Pero' non poteva non notare una serie di piccoli indizi che indicavano che qualcosa stava per accadere. E' strano, si diceva, a volte per mesi e mesi non succede niente di strano e poi ad un tratto si hanno tanti piccoli segni.
Come una caduta senza conseguenze fatta proprio il giorno che i suoi parenti erano partiti ed era ancora euforico per il buon andamento del soggiorno nel suo paesino sotto la montagna. Dopo 3 anni era ricaduto daccapo e quell'improvviso ritrovarsi con la terra che urtava il suo corpo in varie parti lasciandogli gomiti sbucciati, la pelle blu in un punto e un dolore nel ginocchio, lo aveva, in maniera brutale, riportato alla realta' del suo vecchio corpo che cominciava a faticare ad autoripararsi. Dopo una settimana era quasi tutto passato ma non poteva evitare di chiedersi: chi mi risollevera' la prossima volta che cado? Come tutti i vecchi temeva la solitudine e le cadute. Ed aspettava terrorizzato LA CADUTA.Eppure, si diceva, la caduta e' qualcosa di naturale nei bambini che cadono in continuazione. Bisognerebbe allenarsi a cadere bene e a non temere piu' le cadute invece di vivere in continuazione nel terrore di cadere. Come quando in inverno la terra gelava ed aveva paura di scivolare. Oppure dopo la pioggia alcune strade diventavano sdrucciolevoli.

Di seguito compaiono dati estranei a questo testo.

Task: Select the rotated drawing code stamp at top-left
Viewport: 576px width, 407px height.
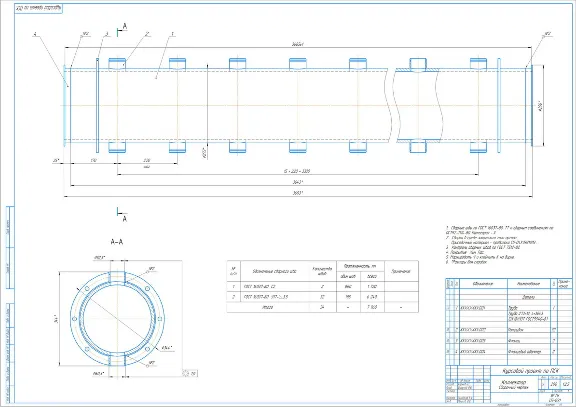Action: pyautogui.click(x=39, y=8)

Bisognerebbe creare dei recinti di materiale gonfiabile per i vecchi e li mettersi a saltare e cadere in continuazione , come fanno i bambini in alcuni loro giochi.
Un altro segno era stata la solita piaga provocata da una puntura di insetto alla caviglia. Quest'anno era accaduto all'altra gamba e nonostante fosse preparato da cio' che era successo l'anno prima, aveva dovuto constatare di non poter fare niente: il suo corpo aveva difficolta' a guarire le ferite all'estremita' inferiori. Cio' che sul braccio guariva in una settimana, richiedeva piu' di un mese per guarire sulla caviglia.Ormai, come diceva il suo dottore, doveva imparare a convivere con questo.

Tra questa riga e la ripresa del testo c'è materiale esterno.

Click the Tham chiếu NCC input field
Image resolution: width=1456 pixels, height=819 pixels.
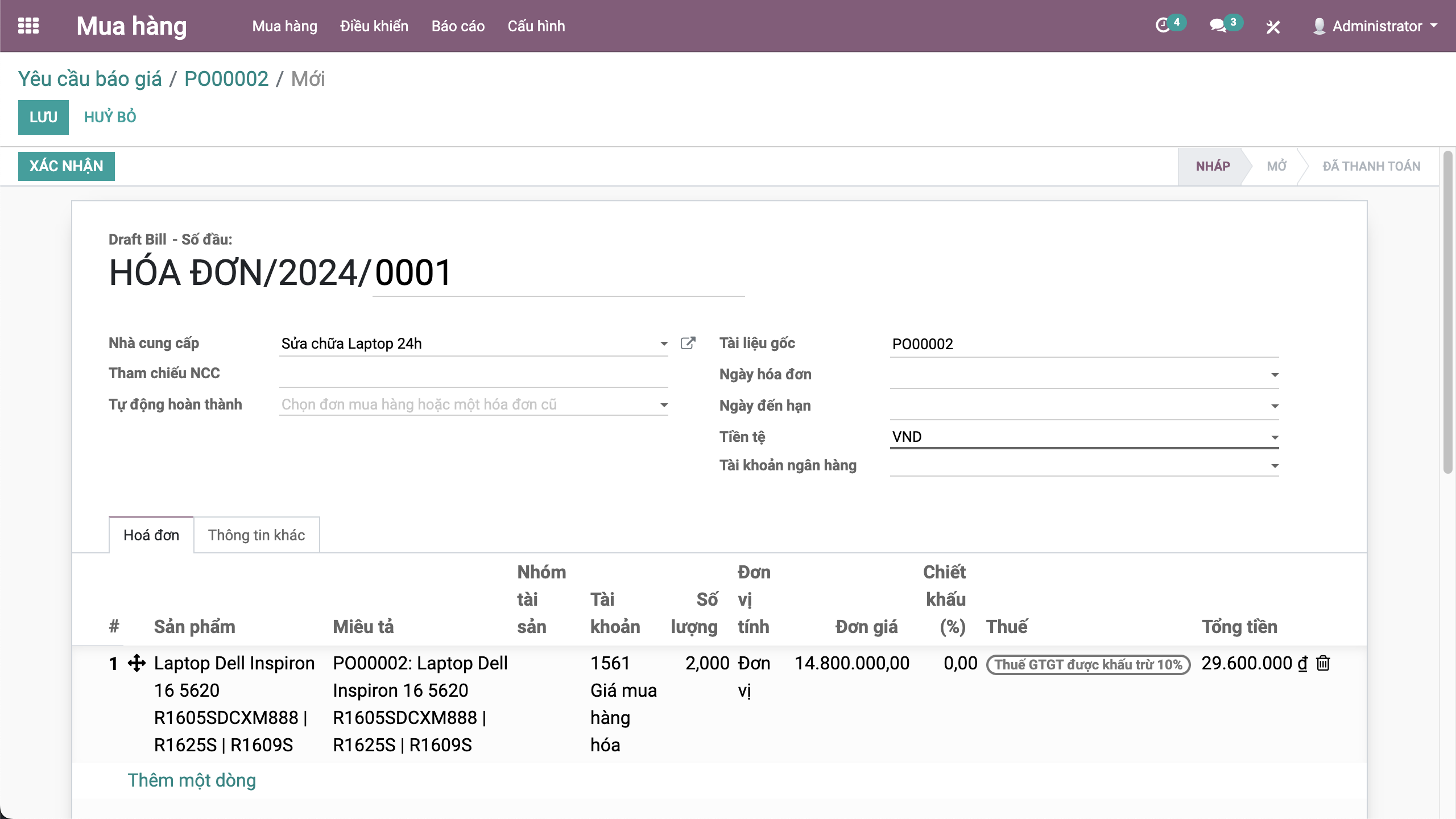[x=473, y=374]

Una sera scopri' che la chiave della sua casa sotto la montagna non riusciva a chiudere la porta.Un altro segno.
Aveva messo qualcosa in un deposito alla stazione (chiave 244). Un giovane con la bicicletta pieno di borse (un turista) gli si avvicina e gli chiede se lo sportello era vuoto. Temeva di non aver preso tutto. Un altro segno.
Per la prima volta scordo' a casa l'orologio digitale che portava sempre con se e gli scandiva il suo tempopersonale.
La mattina fece cadere 4 delle 11 monetine amuleto che portava sempre con se. Riusci' in qualche modo a recuperane solo 3.
La sua macchina, quando metteva in moto, gli chiudeva automaticamente le porte.
Insomma tanti piccoli segni indecifrabili. C'e' una spiegazione straordinaria che alcune persone danno a questo: questo succede quando siete stati stregati. Ecco un'affascinante spiegazione che ognuno puo' dare ai suoi problemi. Una spiegazione che permette anche in qualche modo di risolverli. Infatti basta trovare chi vi ha stregato e controbattere con una contro magia ancora piu' potente. E' incredibile pensare, si diceva l'uomo delle liste, che qualcuno ancora creda a queste cose. Ma la verita' e' che queste cose esistono davvero e funzionano. Ci sono migliaia di maghi che campano di questo. Solo che la spiegazione e' molto semplice : come esiste l'effetto placebo, cosi' esiste l'effetto nocebo. Insomma e' il nostro cervello che ci suggestiona e provoca tutto. Quando riusciremo a capire come fa, diventeremo tutti maghi come Harry Potter.